(Collected data entries)
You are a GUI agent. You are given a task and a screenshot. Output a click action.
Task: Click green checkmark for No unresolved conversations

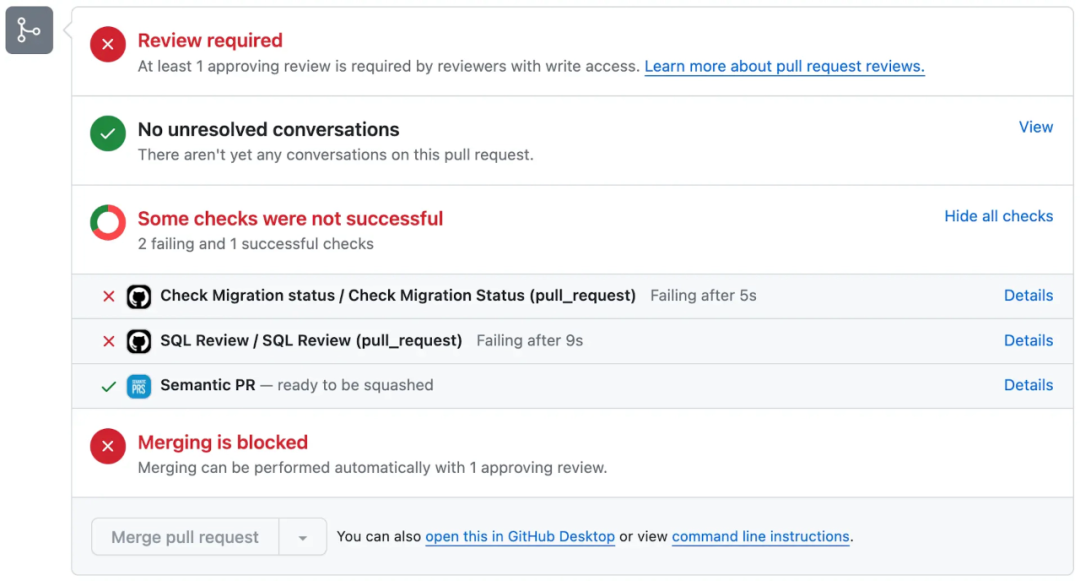(x=108, y=134)
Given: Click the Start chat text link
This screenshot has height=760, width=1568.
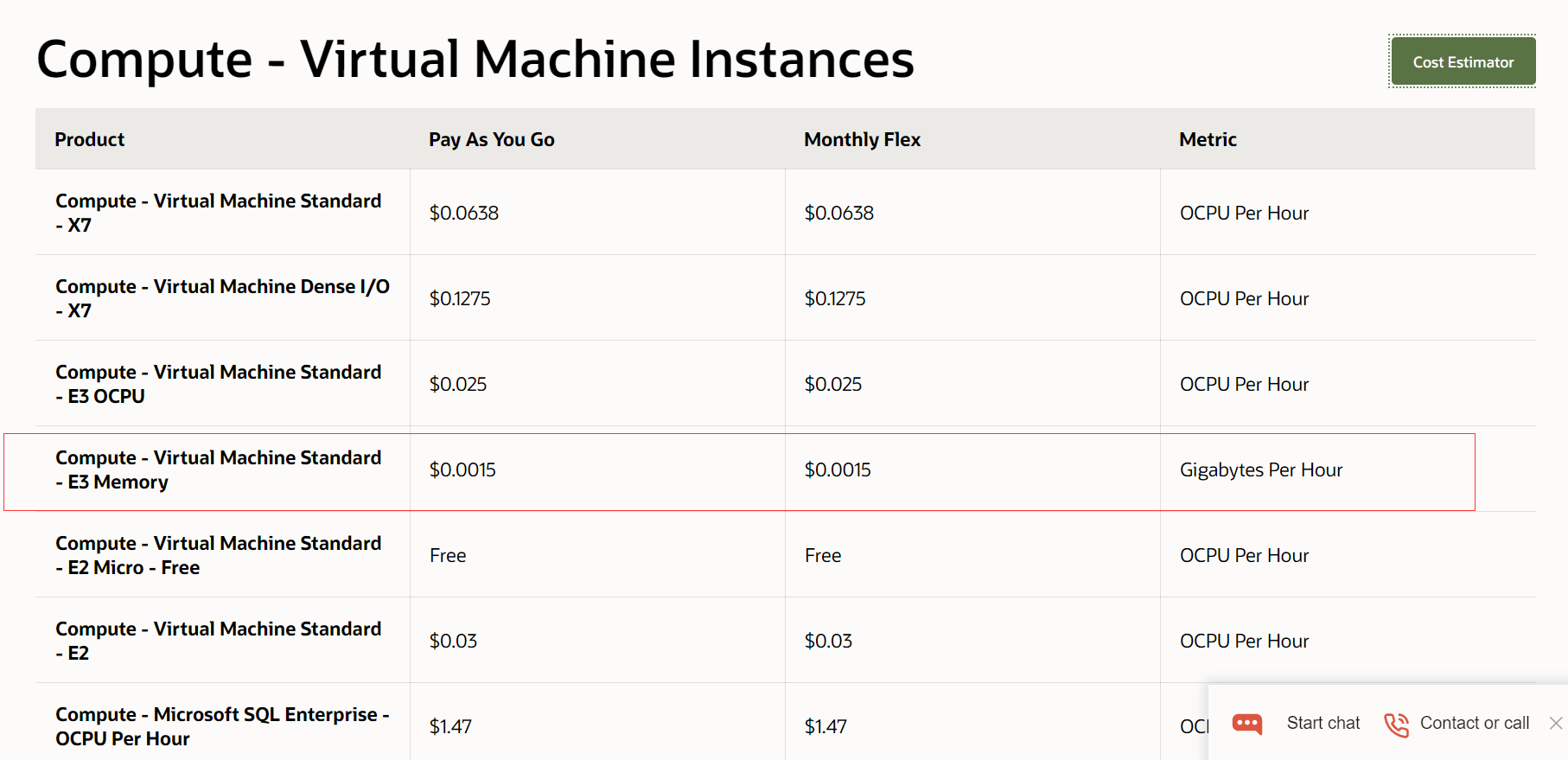Looking at the screenshot, I should [x=1323, y=723].
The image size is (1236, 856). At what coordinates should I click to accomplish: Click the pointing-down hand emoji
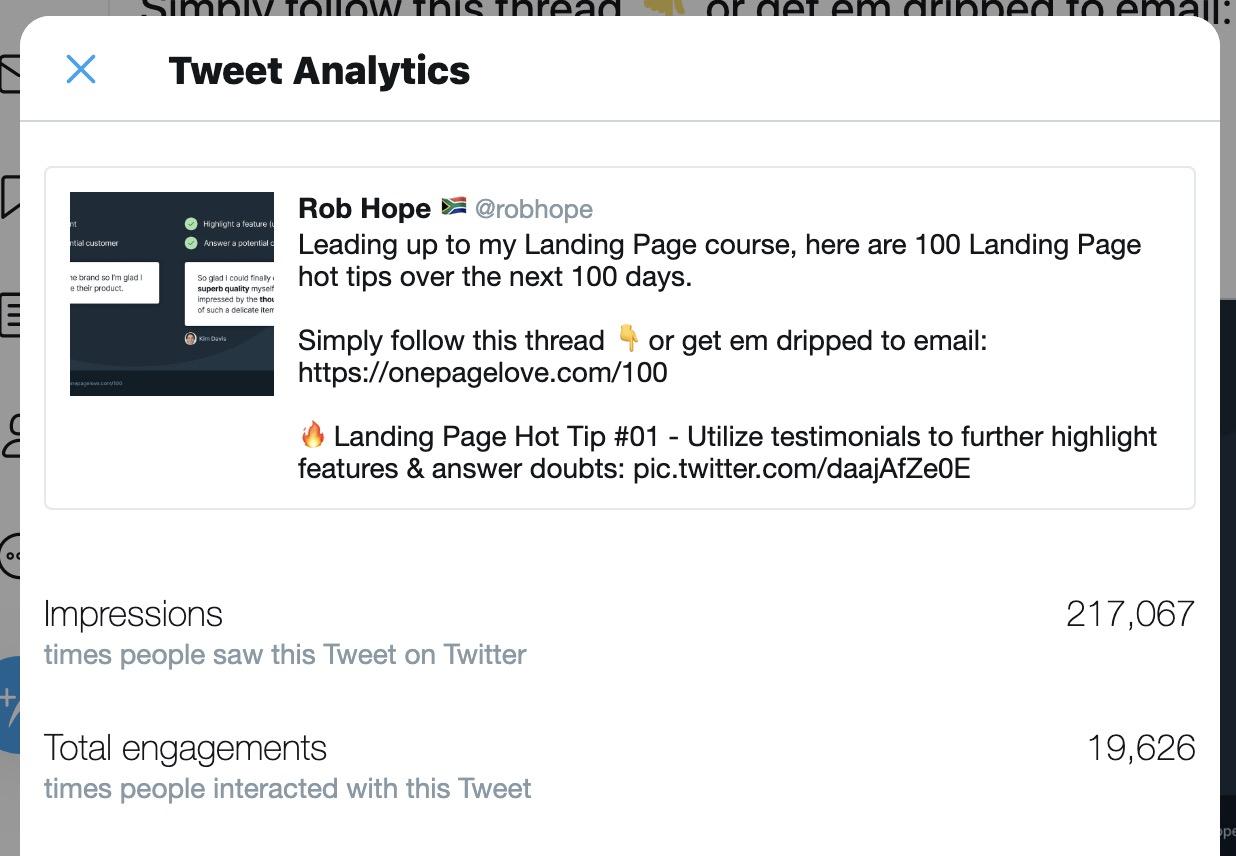pos(628,339)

**Problem description**
Reproduce each line of the records exactly, omitting any picture.

**The completed task**
You are a GUI agent. You are given a task and a screenshot. Output a click action.
Task: Click green checkmark for No unresolved conversations

(x=108, y=134)
Given: Click the Start chat text link
This screenshot has height=760, width=1568.
Looking at the screenshot, I should [x=1323, y=723].
The image size is (1236, 856). At what coordinates should I click to accomplish: Click the pointing-down hand emoji
pos(628,339)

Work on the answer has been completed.